South Carolina Canal and Railroad Company
|Dates of operation||1827–1843|
|Successor||South Carolina Railroad|
|Track gauge||5 ft (1,524 mm)|
|Headquarters||Charleston, South Carolina|
The South Carolina Canal and Rail Road Company was chartered under act of the South Carolina General Assembly of December 19, 1827. The company operated its first 6-mile (9.7 km) line west from Charleston, South Carolina in 1830. The railroad ran scheduled steam service over its 136-mile (219 km) line from Charleston, South Carolina, to Hamburg, South Carolina, beginning in 1833. Some sources referred to the railroad informally as the Charleston and Hamburg Railroad, a reference to its end points, but that was never its legal name. In 1839, The Louisville, Cincinnati and Charleston Railroad Company, which had built no track of its own, gained stock control of The South Carolina Canal and Rail Road Company, which continued to operate under that name.

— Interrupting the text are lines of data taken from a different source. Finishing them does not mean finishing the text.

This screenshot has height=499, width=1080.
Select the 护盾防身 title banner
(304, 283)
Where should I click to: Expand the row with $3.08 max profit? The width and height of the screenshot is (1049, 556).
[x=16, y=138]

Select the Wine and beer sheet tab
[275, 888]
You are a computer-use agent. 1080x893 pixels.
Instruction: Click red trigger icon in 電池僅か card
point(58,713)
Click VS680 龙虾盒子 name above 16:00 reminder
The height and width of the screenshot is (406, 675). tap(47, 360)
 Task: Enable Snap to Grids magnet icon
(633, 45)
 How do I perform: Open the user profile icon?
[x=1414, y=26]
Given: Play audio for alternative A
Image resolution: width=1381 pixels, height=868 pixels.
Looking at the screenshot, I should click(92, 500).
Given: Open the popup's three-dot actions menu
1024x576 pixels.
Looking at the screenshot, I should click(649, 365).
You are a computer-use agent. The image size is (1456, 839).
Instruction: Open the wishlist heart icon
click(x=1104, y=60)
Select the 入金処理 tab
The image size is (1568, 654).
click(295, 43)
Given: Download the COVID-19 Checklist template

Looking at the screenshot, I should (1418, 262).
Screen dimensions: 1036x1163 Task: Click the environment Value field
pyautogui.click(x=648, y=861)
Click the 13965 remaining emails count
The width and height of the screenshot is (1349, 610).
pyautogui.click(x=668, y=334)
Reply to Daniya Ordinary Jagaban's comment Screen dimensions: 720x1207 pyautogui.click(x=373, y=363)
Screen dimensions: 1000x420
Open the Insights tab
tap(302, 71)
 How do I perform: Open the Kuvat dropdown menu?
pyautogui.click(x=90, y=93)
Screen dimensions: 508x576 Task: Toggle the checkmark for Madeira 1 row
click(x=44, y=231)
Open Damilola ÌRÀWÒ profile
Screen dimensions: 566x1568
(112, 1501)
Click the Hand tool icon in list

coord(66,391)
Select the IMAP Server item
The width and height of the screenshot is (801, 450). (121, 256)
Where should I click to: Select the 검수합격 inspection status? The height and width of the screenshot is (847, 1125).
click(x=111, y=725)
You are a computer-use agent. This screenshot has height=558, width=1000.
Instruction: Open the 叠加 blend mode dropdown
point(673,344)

In 1844, The South Carolina Canal and Rail Road Company merged with The Louisville, Cincinnati and Charleston Railroad Company. The merged company changed its name to South Carolina Railroad Company under an act of the South Carolina legislature dated December 19, 1843.
The SCC&RR holds several historical distinctions such as being one of the first railroads in North America to be chartered and constructed. The railroad also featured the first steam powered, scheduled passenger train to run in America, pulled by their first locomotive the Best Friend of Charleston.
With the advent of cotton cultivation in the early 19th century, the relatively remote South Carolina upcountry enjoyed a vast expansion in the value of its agricultural produce. Overland transport by wagon was slow and expensive, so this produce tended to go to Augusta, Georgia, then down the Savannah River to the seaport at Savannah, Georgia. The SCC&RR Company was chartered on December 19, 1827 (amended January 30, 1828) to divert this commerce to Charleston by means of connections to Columbia, Camden and Hamburg. Despite its novelty the project was pursued by its Charleston leaders with aggressive method, public demonstrations encouraging support for the daring concept of a steam-driven railroad. Under William Aiken as the first president, six miles (10 km) of line were completed at Charleston in 1830. The company leased enslaved African Americans from plantation owners when free white laborers refused to work in the swamps. The company eventually purchased 89 people to work as slaves. The first run over the entire 136-mile (219 km) line was celebrated in October 1833.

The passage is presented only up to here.